::: The data

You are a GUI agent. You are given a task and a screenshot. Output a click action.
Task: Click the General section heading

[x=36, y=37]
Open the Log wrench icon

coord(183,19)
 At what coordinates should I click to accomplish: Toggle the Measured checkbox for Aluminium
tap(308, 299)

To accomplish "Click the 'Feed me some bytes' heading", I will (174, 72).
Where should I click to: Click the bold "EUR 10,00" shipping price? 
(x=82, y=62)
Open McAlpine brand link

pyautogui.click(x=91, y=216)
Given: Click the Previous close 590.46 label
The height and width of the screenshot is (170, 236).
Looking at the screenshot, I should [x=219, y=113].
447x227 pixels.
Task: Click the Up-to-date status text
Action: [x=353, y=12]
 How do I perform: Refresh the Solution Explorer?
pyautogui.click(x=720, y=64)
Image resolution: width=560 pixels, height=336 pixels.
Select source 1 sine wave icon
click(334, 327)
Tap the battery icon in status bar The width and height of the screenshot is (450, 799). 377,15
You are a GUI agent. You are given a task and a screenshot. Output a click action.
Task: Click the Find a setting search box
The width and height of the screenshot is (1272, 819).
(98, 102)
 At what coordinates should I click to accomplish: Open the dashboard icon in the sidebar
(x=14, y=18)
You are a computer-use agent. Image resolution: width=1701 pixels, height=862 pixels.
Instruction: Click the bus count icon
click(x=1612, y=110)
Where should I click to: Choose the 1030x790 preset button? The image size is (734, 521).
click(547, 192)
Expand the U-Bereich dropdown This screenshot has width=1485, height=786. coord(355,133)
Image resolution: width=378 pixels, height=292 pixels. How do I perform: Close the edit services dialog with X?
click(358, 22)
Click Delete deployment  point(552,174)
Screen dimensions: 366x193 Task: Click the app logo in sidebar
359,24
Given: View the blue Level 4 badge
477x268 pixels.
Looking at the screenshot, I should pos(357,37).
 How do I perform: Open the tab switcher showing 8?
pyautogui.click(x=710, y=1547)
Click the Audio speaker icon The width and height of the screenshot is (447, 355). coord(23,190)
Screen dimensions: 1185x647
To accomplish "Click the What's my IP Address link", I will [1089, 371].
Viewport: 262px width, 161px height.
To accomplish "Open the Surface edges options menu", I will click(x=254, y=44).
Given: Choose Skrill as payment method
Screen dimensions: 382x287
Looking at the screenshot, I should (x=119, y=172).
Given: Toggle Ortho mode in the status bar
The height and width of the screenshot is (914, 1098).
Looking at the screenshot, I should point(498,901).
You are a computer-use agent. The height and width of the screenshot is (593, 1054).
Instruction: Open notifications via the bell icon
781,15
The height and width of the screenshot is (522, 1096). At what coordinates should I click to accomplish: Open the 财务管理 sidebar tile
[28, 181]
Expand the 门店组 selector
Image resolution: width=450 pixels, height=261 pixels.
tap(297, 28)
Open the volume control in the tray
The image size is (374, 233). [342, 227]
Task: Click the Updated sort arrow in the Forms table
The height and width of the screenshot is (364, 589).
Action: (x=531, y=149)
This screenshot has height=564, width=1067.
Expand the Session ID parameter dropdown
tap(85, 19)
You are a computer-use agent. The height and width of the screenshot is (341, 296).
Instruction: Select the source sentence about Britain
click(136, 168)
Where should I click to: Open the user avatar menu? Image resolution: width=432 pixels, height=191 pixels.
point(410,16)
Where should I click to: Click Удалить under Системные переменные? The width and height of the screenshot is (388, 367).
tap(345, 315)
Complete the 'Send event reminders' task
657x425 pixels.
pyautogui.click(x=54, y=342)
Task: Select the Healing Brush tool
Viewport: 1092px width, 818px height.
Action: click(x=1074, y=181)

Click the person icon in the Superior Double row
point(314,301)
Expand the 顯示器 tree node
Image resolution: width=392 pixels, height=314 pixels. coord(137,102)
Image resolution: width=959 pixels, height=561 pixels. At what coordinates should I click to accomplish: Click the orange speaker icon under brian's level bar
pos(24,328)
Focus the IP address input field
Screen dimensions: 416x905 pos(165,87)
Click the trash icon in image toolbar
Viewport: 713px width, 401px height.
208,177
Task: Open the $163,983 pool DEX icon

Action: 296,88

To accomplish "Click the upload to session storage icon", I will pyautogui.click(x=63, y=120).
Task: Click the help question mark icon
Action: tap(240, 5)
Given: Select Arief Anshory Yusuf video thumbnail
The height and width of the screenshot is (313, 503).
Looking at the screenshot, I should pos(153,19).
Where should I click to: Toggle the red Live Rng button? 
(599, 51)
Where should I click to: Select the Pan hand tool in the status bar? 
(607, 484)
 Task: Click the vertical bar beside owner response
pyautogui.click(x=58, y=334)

::::::

Retype the listing. Match it exactly.

Solution to this problem —
You are a GUI agent. You are given a task and a screenshot. Output a click action.
Task: Click the General section heading

[x=36, y=37]
Open the Log wrench icon

coord(183,19)
 At what coordinates should I click to accomplish: Toggle the Measured checkbox for Aluminium
tap(308, 299)

To accomplish "Click the 'Feed me some bytes' heading", I will (174, 72).
Where should I click to: Click the bold "EUR 10,00" shipping price? 
(x=82, y=62)
Open McAlpine brand link

pyautogui.click(x=91, y=216)
Given: Click the Previous close 590.46 label
The height and width of the screenshot is (170, 236).
Looking at the screenshot, I should [x=219, y=113].
447x227 pixels.
Task: Click the Up-to-date status text
Action: [x=353, y=12]
 How do I perform: Refresh the Solution Explorer?
pyautogui.click(x=720, y=64)
Image resolution: width=560 pixels, height=336 pixels.
Select source 1 sine wave icon
click(334, 327)
Tap the battery icon in status bar The width and height of the screenshot is (450, 799). 377,15
You are a GUI agent. You are given a task and a screenshot. Output a click action.
Task: Click the Find a setting search box
The width and height of the screenshot is (1272, 819).
(98, 102)
 At what coordinates should I click to accomplish: Open the dashboard icon in the sidebar
(x=14, y=18)
You are a computer-use agent. Image resolution: width=1701 pixels, height=862 pixels.
Instruction: Click the bus count icon
click(x=1612, y=110)
Where should I click to: Choose the 1030x790 preset button? The image size is (734, 521).
click(547, 192)
Expand the U-Bereich dropdown This screenshot has width=1485, height=786. coord(355,133)
Image resolution: width=378 pixels, height=292 pixels. How do I perform: Close the edit services dialog with X?
click(358, 22)
Click Delete deployment  point(552,174)
Screen dimensions: 366x193 Task: Click the app logo in sidebar
359,24
Given: View the blue Level 4 badge
477x268 pixels.
Looking at the screenshot, I should pos(357,37).
 How do I perform: Open the tab switcher showing 8?
pyautogui.click(x=710, y=1547)
Click the Audio speaker icon The width and height of the screenshot is (447, 355). coord(23,190)
Screen dimensions: 1185x647
To accomplish "Click the What's my IP Address link", I will [1089, 371].
Viewport: 262px width, 161px height.
To accomplish "Open the Surface edges options menu", I will click(x=254, y=44).
Given: Choose Skrill as payment method
Screen dimensions: 382x287
Looking at the screenshot, I should (x=119, y=172).
Given: Toggle Ortho mode in the status bar
The height and width of the screenshot is (914, 1098).
Looking at the screenshot, I should point(498,901).
You are a computer-use agent. The height and width of the screenshot is (593, 1054).
Instruction: Open notifications via the bell icon
781,15
The height and width of the screenshot is (522, 1096). At what coordinates should I click to accomplish: Open the 财务管理 sidebar tile
[28, 181]
Expand the 门店组 selector
Image resolution: width=450 pixels, height=261 pixels.
tap(297, 28)
Open the volume control in the tray
The image size is (374, 233). [342, 227]
Task: Click the Updated sort arrow in the Forms table
The height and width of the screenshot is (364, 589).
Action: (x=531, y=149)
This screenshot has height=564, width=1067.
Expand the Session ID parameter dropdown
tap(85, 19)
You are a computer-use agent. The height and width of the screenshot is (341, 296).
Instruction: Select the source sentence about Britain
click(136, 168)
Where should I click to: Open the user avatar menu? Image resolution: width=432 pixels, height=191 pixels.
point(410,16)
Where should I click to: Click Удалить under Системные переменные? The width and height of the screenshot is (388, 367).
tap(345, 315)
Complete the 'Send event reminders' task
657x425 pixels.
pyautogui.click(x=54, y=342)
Task: Select the Healing Brush tool
Viewport: 1092px width, 818px height.
Action: click(x=1074, y=181)

Click the person icon in the Superior Double row
point(314,301)
Expand the 顯示器 tree node
Image resolution: width=392 pixels, height=314 pixels. coord(137,102)
Image resolution: width=959 pixels, height=561 pixels. At what coordinates should I click to accomplish: Click the orange speaker icon under brian's level bar
pos(24,328)
Focus the IP address input field
Screen dimensions: 416x905 pos(165,87)
Click the trash icon in image toolbar
Viewport: 713px width, 401px height.
208,177
Task: Open the $163,983 pool DEX icon

Action: 296,88

To accomplish "Click the upload to session storage icon", I will pyautogui.click(x=63, y=120).
Task: Click the help question mark icon
Action: tap(240, 5)
Given: Select Arief Anshory Yusuf video thumbnail
The height and width of the screenshot is (313, 503).
Looking at the screenshot, I should pos(153,19).
Where should I click to: Toggle the red Live Rng button? 
(599, 51)
Where should I click to: Select the Pan hand tool in the status bar? 
(607, 484)
 Task: Click the vertical bar beside owner response
pyautogui.click(x=58, y=334)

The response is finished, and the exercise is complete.